Quantum states are readily affected by properties of the environment such as stray magnetic fields. As a result, the quantum state decoheres, which equates to erasure of any stored data. With current technology, decoherence times may reach a few seconds. Berthold-Georg (Berge) Englert and Han Rui of CQT, Niels Lörch of the University of Heidelberg in Germany and Jun Suzuki from the National Institute of Informatics in Tokyo, Japan, analyse the potential lifetime of data stored in a novel 'reference-frame-free' quantum bit, or qubit, and find it could survive with 99.99% fidelity for two hours. The decoherence time would be many times longer. "The numbers assumed for what the experiments can do are quite conservative," says Berge, who is a Principal Investigator at CQT and a Professor at NUS, suggesting the lifetimes could be even longer.

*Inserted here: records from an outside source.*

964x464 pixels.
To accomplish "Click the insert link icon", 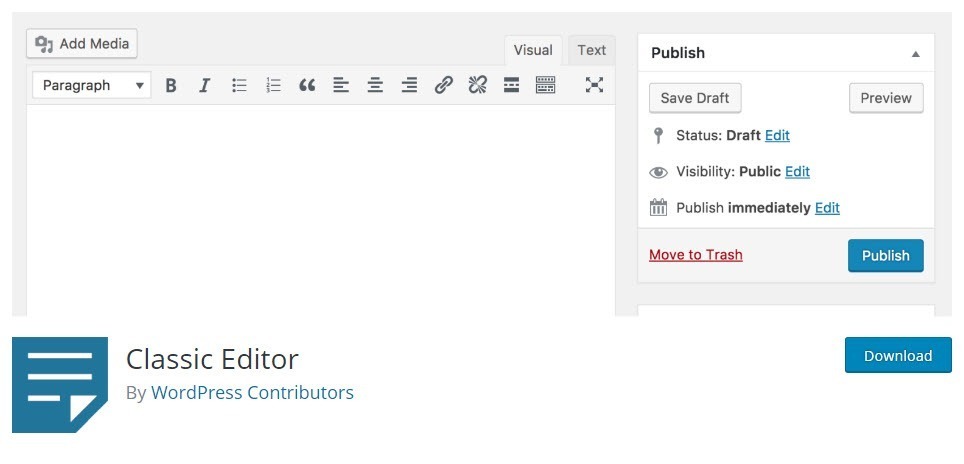I will point(443,86).
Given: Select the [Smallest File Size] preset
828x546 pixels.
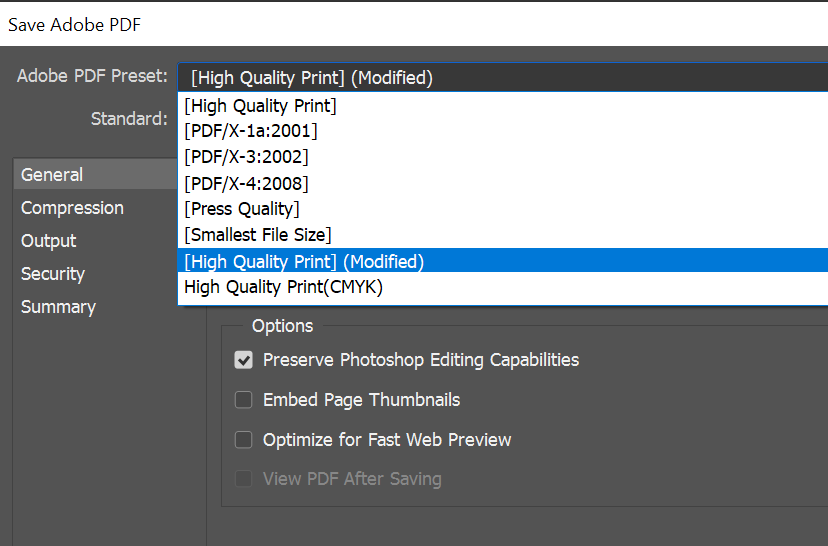Looking at the screenshot, I should [x=503, y=234].
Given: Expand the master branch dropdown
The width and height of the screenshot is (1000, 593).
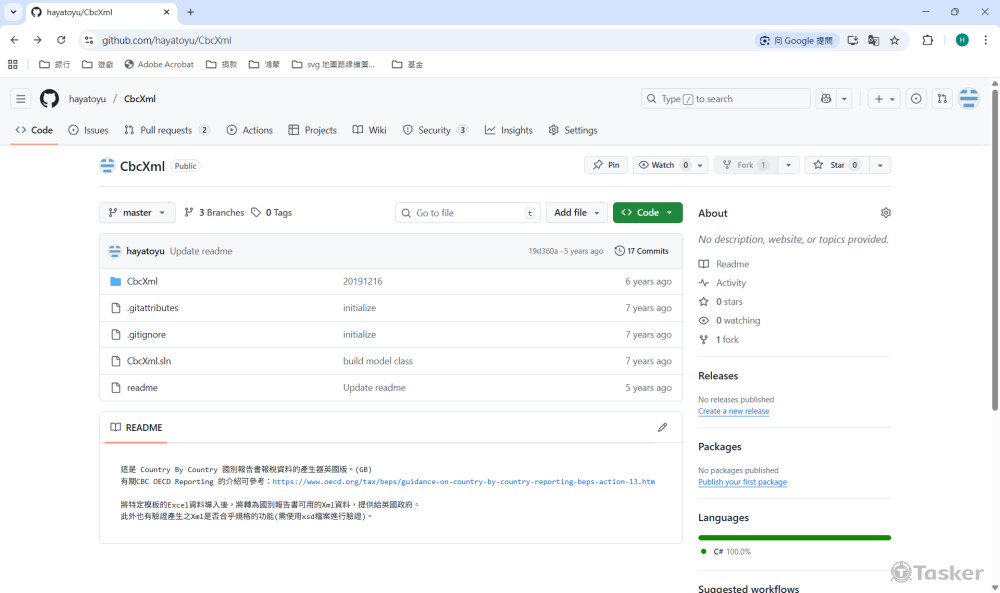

A qubit stored in the combined state of three spin-1/2 atoms is resistant to perturbations from the environment, such as stray magnetic fields. This is an artist's impression of the three-atom state.
The reference-frame-free qubit consists of three closely-spaced atoms, in the joint state of which one bit of data is stored. Decoherence is slower in this system than for data stored in a single atom because the joint state is unaffected by external magnetic fields, as long as each individual atom is influenced identically. The paper by Berge and his colleagues builds on previous proposals for reference-frame-free qubits by presenting detailed calculations for how the scheme would perform experimentally, making realistic assumptions about, for example, imperfections in the arrangement of atoms and current fluctuations in the circuitry. Specifically, they examine the situation of three Lithium-6 atoms trapped in an optical lattice created by carbon-dioxide lasers.
Before pursuing this qubit design for quantum computers, however, one important piece of the puzzle remains. As CQT PhD student Han Rui explains, "We proved the qubit is robust. Now the next step is to work out smart schemes for encoding, decoding and manipulating information." The problem is part-solved: look out for the team's next papers.